[Collected data]
• • • •

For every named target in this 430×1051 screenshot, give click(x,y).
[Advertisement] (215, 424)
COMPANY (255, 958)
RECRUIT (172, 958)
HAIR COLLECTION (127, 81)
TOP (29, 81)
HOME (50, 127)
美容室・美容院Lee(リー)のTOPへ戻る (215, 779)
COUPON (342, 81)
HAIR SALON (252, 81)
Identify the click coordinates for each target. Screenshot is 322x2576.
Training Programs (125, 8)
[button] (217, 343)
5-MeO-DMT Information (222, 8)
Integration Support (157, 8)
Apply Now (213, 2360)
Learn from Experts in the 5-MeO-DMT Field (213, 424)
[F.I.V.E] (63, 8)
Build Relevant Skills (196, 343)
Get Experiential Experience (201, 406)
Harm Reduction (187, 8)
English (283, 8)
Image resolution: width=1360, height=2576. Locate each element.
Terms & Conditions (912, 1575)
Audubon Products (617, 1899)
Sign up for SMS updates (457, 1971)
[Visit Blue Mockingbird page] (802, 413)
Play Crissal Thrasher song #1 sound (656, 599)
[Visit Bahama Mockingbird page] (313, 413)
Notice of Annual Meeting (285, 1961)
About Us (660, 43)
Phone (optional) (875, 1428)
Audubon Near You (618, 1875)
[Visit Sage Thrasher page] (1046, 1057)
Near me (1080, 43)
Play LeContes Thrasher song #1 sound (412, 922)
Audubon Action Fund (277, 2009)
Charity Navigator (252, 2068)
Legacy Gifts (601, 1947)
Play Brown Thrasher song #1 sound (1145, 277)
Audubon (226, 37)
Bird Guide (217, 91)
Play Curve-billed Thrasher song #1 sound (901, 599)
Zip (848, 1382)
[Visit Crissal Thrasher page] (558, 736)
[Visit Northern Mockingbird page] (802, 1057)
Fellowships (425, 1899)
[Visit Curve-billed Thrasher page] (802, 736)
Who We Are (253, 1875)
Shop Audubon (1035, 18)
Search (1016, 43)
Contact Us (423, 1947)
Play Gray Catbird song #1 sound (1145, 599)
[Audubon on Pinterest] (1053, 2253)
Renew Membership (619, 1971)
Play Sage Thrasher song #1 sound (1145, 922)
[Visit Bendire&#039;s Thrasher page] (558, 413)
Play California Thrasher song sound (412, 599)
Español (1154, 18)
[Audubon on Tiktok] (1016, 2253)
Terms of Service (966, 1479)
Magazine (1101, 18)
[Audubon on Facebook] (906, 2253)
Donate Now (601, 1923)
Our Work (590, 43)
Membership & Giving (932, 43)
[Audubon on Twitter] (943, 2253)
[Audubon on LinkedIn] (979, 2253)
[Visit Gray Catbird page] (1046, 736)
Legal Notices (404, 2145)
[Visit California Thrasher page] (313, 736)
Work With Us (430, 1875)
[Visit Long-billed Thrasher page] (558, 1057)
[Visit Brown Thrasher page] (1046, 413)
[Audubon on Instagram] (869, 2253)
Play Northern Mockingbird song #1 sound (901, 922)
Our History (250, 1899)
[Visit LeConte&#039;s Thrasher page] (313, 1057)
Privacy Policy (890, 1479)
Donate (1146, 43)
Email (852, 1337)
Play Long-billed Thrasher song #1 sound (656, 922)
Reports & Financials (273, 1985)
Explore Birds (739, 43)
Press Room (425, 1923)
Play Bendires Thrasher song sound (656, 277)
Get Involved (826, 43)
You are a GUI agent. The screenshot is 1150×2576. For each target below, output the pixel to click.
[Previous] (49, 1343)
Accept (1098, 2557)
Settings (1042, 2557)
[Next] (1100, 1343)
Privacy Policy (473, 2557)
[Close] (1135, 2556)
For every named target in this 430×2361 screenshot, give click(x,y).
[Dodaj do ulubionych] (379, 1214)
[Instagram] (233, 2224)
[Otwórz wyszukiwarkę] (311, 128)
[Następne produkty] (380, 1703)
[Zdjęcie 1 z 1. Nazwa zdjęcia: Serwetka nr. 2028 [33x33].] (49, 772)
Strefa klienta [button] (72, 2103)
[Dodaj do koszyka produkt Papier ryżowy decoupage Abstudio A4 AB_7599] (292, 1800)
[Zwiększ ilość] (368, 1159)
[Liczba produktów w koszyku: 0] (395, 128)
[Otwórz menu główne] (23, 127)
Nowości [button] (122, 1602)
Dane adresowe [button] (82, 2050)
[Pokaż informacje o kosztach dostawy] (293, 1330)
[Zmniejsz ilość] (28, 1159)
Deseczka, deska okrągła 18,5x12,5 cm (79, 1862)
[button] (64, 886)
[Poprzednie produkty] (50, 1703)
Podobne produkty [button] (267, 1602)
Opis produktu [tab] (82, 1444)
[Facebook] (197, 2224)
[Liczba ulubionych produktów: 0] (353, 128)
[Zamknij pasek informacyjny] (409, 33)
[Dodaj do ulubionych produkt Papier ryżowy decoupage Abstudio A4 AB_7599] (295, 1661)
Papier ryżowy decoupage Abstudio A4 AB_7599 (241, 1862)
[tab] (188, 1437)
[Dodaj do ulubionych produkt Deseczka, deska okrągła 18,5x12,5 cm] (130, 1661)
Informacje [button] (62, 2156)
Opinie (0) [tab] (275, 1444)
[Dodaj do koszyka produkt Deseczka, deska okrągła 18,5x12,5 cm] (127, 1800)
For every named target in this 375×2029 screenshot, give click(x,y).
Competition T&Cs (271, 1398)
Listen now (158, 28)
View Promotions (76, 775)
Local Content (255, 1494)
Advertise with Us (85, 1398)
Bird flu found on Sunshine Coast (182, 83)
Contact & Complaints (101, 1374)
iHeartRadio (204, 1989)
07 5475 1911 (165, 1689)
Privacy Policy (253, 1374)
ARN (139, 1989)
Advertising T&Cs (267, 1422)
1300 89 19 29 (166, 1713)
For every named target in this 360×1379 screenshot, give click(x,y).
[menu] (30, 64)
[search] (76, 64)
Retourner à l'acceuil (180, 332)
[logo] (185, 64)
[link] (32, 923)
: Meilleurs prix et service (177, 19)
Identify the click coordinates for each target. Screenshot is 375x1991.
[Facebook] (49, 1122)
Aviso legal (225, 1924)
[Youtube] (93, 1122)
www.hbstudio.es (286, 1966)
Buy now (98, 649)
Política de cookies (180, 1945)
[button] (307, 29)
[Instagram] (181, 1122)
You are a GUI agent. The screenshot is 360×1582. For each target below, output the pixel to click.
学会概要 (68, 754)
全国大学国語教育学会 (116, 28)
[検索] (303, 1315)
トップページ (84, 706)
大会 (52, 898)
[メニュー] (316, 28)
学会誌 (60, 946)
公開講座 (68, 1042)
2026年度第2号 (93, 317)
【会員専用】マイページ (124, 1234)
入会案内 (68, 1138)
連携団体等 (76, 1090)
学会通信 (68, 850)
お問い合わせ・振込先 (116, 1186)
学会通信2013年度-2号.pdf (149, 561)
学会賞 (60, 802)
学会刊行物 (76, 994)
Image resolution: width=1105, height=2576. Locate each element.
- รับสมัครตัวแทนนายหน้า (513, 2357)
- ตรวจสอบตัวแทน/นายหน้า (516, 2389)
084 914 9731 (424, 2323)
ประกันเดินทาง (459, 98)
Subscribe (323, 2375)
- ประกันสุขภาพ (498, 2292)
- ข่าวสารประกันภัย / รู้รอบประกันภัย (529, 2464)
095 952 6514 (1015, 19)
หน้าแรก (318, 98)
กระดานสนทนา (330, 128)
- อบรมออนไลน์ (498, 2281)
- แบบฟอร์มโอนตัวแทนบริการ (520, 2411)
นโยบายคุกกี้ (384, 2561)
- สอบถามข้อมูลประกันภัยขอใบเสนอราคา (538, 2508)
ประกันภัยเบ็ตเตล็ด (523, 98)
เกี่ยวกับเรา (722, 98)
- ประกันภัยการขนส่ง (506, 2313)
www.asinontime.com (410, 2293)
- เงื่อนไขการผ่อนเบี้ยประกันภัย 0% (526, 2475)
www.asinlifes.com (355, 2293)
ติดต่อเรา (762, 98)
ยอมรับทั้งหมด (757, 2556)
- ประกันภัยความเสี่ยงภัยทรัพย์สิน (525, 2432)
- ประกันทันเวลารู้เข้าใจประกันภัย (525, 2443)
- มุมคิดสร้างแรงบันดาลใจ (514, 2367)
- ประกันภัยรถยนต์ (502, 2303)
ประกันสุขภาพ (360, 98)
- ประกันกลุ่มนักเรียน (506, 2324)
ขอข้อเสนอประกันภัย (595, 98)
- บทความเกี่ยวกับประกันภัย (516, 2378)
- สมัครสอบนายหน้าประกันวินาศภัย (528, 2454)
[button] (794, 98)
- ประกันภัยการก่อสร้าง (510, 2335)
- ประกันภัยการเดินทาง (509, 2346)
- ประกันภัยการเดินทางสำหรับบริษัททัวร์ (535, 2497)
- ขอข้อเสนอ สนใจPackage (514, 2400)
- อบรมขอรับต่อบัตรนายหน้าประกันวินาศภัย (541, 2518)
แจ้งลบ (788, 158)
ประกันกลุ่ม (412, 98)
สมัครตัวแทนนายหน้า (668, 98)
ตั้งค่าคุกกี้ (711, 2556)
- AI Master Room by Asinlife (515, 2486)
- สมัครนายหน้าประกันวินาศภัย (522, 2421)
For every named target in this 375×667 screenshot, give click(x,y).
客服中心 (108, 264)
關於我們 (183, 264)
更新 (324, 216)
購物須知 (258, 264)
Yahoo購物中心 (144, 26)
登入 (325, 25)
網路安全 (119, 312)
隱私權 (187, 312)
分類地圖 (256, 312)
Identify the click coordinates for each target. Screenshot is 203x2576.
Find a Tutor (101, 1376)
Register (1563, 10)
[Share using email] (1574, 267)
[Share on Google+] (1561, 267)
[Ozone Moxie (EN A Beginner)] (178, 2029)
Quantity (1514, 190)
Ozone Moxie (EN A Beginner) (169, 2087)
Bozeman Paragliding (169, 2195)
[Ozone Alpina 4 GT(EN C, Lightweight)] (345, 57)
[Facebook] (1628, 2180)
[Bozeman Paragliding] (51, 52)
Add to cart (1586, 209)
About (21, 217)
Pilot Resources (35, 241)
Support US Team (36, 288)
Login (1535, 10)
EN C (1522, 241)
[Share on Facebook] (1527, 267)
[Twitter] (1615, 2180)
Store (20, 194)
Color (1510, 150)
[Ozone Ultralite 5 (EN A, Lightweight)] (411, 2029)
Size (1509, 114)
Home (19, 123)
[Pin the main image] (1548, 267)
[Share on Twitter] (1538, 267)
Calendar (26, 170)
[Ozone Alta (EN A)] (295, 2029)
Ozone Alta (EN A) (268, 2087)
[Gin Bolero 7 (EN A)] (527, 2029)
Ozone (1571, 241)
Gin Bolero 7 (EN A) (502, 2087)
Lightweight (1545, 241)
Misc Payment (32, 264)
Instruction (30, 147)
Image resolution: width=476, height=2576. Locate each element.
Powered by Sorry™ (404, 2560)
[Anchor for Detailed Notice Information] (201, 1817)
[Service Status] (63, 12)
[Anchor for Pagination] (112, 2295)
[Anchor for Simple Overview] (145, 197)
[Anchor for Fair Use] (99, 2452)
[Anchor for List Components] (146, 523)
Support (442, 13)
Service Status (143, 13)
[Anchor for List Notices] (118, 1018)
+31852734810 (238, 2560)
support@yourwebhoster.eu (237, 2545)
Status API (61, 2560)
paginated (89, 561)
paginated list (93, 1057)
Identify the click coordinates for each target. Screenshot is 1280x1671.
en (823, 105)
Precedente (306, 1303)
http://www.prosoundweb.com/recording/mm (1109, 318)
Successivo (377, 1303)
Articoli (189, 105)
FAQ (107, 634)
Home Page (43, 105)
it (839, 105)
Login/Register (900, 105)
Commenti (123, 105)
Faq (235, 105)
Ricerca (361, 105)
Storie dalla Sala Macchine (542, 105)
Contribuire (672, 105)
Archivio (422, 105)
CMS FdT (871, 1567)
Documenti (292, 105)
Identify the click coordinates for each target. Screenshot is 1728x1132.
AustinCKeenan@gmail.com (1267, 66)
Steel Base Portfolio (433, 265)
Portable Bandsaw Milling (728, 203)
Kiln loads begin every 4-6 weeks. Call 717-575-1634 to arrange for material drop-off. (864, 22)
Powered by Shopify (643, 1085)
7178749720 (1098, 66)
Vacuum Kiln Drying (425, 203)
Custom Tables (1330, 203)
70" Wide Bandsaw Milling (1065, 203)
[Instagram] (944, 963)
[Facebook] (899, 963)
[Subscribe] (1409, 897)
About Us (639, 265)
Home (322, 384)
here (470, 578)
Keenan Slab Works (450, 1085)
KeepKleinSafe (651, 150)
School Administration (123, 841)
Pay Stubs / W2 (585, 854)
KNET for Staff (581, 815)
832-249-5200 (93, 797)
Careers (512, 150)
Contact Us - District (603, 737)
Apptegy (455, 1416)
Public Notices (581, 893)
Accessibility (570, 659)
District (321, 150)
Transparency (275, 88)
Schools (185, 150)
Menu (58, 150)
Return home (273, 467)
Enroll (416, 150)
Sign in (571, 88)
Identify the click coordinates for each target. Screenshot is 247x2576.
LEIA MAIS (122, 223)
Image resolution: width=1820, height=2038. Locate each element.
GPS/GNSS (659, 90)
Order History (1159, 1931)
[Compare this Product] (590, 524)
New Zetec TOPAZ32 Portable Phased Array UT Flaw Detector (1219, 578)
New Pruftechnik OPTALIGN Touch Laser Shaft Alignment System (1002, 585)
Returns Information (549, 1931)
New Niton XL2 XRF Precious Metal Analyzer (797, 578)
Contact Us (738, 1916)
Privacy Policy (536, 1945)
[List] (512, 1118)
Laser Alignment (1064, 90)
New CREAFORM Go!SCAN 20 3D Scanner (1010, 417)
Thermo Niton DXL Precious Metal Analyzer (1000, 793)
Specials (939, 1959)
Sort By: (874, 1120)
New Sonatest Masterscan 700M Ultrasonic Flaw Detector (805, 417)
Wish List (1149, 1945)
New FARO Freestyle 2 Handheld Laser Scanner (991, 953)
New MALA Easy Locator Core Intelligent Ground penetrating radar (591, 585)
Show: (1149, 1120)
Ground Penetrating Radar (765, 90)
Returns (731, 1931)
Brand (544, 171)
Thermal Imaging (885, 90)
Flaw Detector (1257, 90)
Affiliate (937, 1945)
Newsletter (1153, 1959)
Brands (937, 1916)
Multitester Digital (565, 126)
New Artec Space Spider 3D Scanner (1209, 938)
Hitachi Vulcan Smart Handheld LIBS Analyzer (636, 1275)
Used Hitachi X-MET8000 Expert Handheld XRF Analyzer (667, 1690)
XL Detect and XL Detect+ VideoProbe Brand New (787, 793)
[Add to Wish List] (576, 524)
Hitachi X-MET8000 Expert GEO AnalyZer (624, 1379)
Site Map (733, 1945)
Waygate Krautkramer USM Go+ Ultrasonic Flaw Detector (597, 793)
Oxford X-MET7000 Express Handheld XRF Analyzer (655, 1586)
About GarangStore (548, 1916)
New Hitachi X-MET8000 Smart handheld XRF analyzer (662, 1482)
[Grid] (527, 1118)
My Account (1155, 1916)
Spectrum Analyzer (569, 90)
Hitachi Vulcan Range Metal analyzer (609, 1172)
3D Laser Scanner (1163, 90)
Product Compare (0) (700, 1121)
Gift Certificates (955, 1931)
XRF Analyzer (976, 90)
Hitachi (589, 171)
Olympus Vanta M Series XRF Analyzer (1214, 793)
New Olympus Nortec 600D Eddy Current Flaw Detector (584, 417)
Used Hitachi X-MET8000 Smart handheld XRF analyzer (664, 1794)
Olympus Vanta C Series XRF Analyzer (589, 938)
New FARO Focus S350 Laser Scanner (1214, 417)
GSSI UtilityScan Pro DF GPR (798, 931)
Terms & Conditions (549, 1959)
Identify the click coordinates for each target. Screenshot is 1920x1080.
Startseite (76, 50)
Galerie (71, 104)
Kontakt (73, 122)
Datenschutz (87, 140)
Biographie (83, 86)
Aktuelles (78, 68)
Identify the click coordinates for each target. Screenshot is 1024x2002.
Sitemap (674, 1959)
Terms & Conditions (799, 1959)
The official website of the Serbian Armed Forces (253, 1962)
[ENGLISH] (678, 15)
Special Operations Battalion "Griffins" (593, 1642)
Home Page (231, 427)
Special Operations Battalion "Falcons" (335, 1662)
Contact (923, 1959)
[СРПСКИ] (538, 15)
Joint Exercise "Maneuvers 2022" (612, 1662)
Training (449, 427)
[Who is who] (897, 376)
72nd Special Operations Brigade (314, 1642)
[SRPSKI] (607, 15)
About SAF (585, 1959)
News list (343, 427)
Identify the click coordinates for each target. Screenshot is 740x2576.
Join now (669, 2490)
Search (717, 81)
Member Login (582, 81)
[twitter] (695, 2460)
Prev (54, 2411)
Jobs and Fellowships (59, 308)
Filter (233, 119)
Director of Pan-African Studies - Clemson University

• • • •

Goal of the exercise: In the data above, repeat exactly each line from the first through the line that contains "Audubon Products (617, 1899)", and give nothing else.

Written response:
For every named target in this 430×1051 screenshot, give click(x,y).
[Advertisement] (215, 424)
COMPANY (255, 958)
RECRUIT (172, 958)
HAIR COLLECTION (127, 81)
TOP (29, 81)
HOME (50, 127)
美容室・美容院Lee(リー)のTOPへ戻る (215, 779)
COUPON (342, 81)
HAIR SALON (252, 81)
Identify the click coordinates for each target. Screenshot is 322x2576.
Training Programs (125, 8)
[button] (217, 343)
5-MeO-DMT Information (222, 8)
Integration Support (157, 8)
Apply Now (213, 2360)
Learn from Experts in the 5-MeO-DMT Field (213, 424)
[F.I.V.E] (63, 8)
Build Relevant Skills (196, 343)
Get Experiential Experience (201, 406)
Harm Reduction (187, 8)
English (283, 8)
Image resolution: width=1360, height=2576. Locate each element.
Terms & Conditions (912, 1575)
Audubon Products (617, 1899)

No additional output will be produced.